Seems like another one of those "kill or be killed" worldviews that embraces the multipolar trap to such an extreme that even misaligned AI is seen as a win so long as it's better at circumventing its masters than some imagined rival AI (presumably in China).

[fooker]

No, you're missing the point.

The idea is not that you parallelize simple tasks. With a thousand agents, eventually, once we figure out how to orchestrate agents for real, you can tackle significantly more complex projects.

Here's a random example - writing an OS kernel from scratch, porting a good subset of Linux drivers automagically, developing a passable userspace, testing on ten VMs with different hardware configuration.

We can't do this yet, of course. But when we can, these thousand agents can't ask you every time something goes wrong. That just doesn't scale.

This 'getting stuck once every ten-fifteen minues' is very much the experience trying to develop complex software with codex or Claude code right now.

[cauch]

This does not make any sense at all.

If you create a file that you don't intend for the AI to see, the situation should be identical to if you deleted this file before running it.

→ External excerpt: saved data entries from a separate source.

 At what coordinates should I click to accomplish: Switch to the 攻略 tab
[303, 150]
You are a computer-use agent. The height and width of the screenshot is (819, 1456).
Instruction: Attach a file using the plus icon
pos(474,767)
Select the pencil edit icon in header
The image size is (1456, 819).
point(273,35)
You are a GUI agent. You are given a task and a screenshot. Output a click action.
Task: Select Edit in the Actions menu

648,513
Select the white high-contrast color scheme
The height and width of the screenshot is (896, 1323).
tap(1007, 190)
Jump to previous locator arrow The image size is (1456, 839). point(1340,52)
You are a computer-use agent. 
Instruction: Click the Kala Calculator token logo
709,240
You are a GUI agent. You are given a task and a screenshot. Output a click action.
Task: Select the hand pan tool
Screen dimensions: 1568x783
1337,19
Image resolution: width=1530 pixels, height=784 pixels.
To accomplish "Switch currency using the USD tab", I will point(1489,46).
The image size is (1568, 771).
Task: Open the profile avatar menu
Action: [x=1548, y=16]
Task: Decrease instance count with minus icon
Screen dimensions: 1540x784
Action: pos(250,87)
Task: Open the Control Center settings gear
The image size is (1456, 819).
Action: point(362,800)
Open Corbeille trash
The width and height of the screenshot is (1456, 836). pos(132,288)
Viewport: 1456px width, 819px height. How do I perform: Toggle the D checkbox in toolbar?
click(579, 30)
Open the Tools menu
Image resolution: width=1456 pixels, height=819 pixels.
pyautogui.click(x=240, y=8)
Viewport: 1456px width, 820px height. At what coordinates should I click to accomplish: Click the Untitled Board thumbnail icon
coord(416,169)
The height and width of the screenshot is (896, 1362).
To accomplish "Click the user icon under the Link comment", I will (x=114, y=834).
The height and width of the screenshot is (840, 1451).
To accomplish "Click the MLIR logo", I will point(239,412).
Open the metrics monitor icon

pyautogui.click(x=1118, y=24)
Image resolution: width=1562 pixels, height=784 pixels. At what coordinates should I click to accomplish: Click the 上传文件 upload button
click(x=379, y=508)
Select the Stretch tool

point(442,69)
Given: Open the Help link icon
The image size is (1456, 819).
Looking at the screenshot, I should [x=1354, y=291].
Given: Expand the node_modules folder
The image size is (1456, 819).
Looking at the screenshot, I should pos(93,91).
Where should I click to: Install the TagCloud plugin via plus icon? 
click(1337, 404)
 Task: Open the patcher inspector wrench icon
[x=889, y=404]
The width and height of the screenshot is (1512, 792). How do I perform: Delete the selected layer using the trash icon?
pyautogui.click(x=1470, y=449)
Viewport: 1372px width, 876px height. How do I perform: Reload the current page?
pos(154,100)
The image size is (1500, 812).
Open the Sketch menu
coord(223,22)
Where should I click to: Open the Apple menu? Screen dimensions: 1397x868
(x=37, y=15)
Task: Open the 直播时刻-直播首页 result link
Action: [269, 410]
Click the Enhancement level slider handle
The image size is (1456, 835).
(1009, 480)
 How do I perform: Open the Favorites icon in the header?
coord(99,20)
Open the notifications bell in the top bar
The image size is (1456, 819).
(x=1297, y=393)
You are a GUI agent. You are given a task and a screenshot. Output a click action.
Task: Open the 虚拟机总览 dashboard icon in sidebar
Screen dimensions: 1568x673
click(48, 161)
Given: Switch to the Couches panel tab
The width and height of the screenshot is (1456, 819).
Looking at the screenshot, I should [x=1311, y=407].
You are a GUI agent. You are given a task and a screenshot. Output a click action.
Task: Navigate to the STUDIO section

You argument is: "if you delete this file, the AI will not be able to build the project". This is 100% incorrect: the project, by definition of the file's status, does not need the file. And by the nature of the file, if the project requires it to be done, there is a bigger problem.

I really don't get it, you are asking the agent to be stupid: intelligent humans are able to realise that such workarounds are often a stupid thing to do and know that it is smarter to discuss things when there are several stakeholders. I really don't understand why you are saying that ideally, agents should act stupidly.

(Not all workarounds are stupid, but some are, and the one in the example clearly is. We need agents to be smart enough to know when a workaround is ok or not. Right now, it is clearly not the case)

And by the way, as when working with human, nothing prevent you to tell the systems that reading any files is authorised. In which case there is no workaround at all if the agent read this file, as you authorised it to do so. But ideally, if it has not been authorised, we should build systems that know such workarounds are stupid things to do.

So, no, your argument that the agents will always get stuck is not true: human don't get stuck and yet the smart human knows that reading files clearly not intended for them to read even if they suspect it will unblock them is not "normal".

[saagarjha]

I do not wish my Amazon delivery driver to show up in my living room.